Clerk Kathy Nickolaus’ Fuzzy Math Doesn’t Add Up in Wisconsin Race
GAB is sending staff to Waukesha County to review vote totals for the Wisconsin Supreme Court Race after Clerk Kathy Nickolaus’ announced yesterday that she left the city of Brookfield off of the totals she initially reported. She explained that she uses Microsoft Access and that she forgot to hit “save” after manually inputting the numbers. She “found” 14,000 votes yesterday, which led to a net 7,500 votes in favor of Prosser, who now leads at 7,319. This total gets Prosser just over the 5%, under which the state will pay for a recount. However, there’s a problem with these found votes; Nickolaus’ math doesn’t add up.
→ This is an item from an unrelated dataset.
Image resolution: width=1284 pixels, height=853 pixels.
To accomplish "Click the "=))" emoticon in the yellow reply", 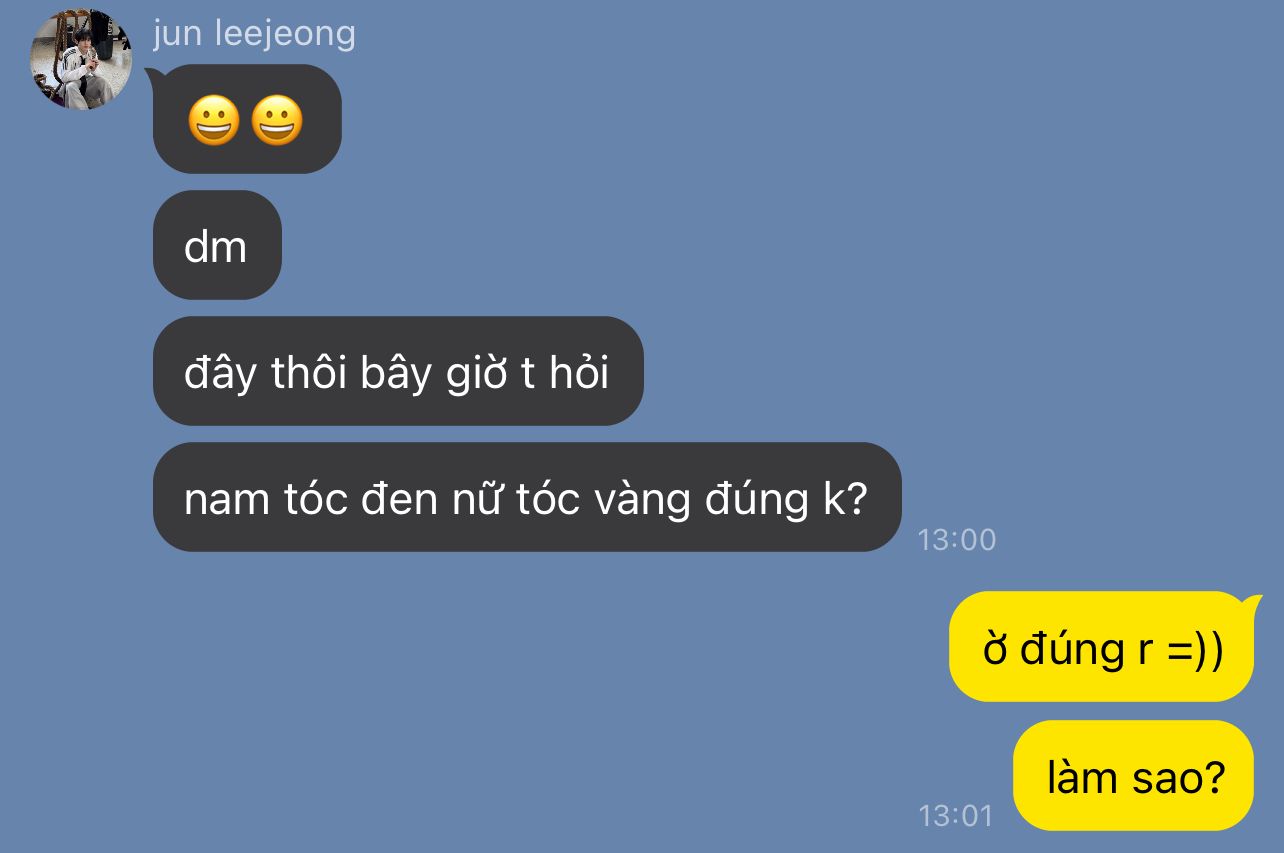I will click(1194, 651).
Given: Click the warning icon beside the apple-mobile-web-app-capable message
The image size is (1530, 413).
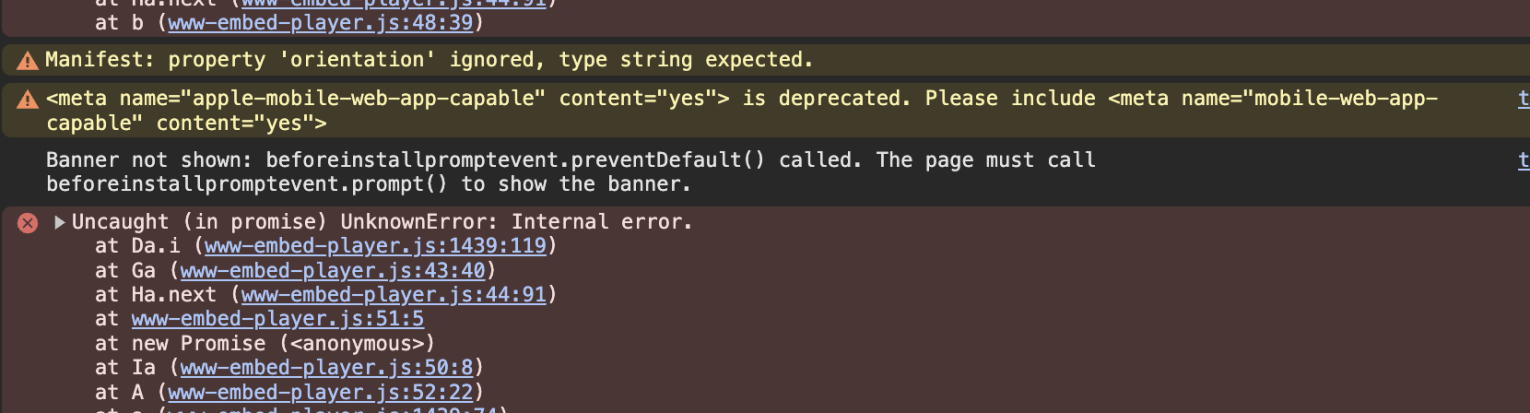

It’s my understanding that Microsoft Access does an automatic save while it’s being used, but I have to question why any clerk is being allowed to keep votes only on her computer, refuses to share them on the county computers, and trusts her own inputting of numbers that she doesn’t save, especially with her track record of criminal investigations and reprimands from county officials regarding the failure of security in her procedures. Kathy goes way back with the Republican Party, and this isn’t her first go at electioneering, if you will, on behalf of the party. Kathy seems at best incompetent, but since all of her errors benefit only one party, it begs the question of whether or not she is engaging in fraudulent activities. In either case, I’m unclear as to why she has been entrusted with the votes of taxpaying citizens.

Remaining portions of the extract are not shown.